Kakavas lost heavily – in one instance $2.3 million in 28 minutes – and continued to lose until his money was gone. Now he has lost again. In December, his multimillion-dollar damages claim against Crown was thrown out by the Victorian Supreme Court with a clear message to other gambling addicts that Australian courts are not going to give them their money back – ever.
Kakavas sued on the basis that Crown knew he was a compulsive gambler and set out to exploit his weakness. In doing so, he claimed, the casino had acted unconscionably. Kakavas’ lawyers believed that Crown had behaved so badly by luring him back to its tables that the court would be prepared to make legal history. Instead, Justice David Harper ruled that the law neither does nor should allow gamblers to recoup their losses. Unless that judgement is overturned or the law is changed, casinos and clubs will remain free to do exactly what they like and get away with it, at least where problem gamblers are concerned.
Kakavas was both surprised and devastated by the verdict. Normally brash, confident and loquacious, he was stunned into silence. His legal team, led by one of the nation’s top QCs, Allan Myers, was equally shocked, believing that Kakavas had an excellent case and that the hearings had gone well. It is believed they even took the case on tick because they were sure of victory. And Crown also appears to have been worried about the outcome. In the weeks before the verdict was handed down, the casino sent its corporate counsel, Guy Jalland, to Melbourne to offer a settlement. James Packer, Crown’s biggest shareholder, was understood to be keen to deal. It seems, however, he changed his mind, which turns out to have been a good call.
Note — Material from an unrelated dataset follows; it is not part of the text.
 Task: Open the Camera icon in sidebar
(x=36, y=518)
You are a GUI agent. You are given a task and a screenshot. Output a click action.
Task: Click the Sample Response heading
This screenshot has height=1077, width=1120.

Kakavas is, perhaps, not the most sympathetic victim. He can be volatile, angry and even scary when he loses his rag. I’ve talked to him countless times in the last 18 months and on three or four occasions he’s been quite unhinged. With his white tie and chalk-striped suits, he also looks like a gangster. In 1998 he spent four months in jail for defrauding Esanda Finance Corporation of $286,000. That same year he faced charges of armed robbery, which were tossed out at the committal stage because of insufficient evidence. Yet Kakavas is also charming and clever and his army of loyal friends sat in court, for support, throughout his recent trial.
The Esanda fraud is a landmark in the Kakavas story because he claims to have committed the crime in 1994 to feed his gambling habit and because he quickly lost most of the money at Crown Casino. The fraud also led Kakavas to admit he had a gambling problem and to get himself banned from the casino.
Just as importantly, it brought Kakavas’ activities to the attention of one of Crown’s executives, Bill Horman, a former deputy commissioner of Victoria Police. It was Horman who recommended Kakavas exclude himself from Crown, Horman who referred Kakavas to Crown’s psychologists for treatment of his gambling problem and Horman who gave a statement during Kakavas’ trial in 1998 acknowledging all this. It was also Horman, six years later, who was central to the decision to invite Kakavas back to Crown to gamble.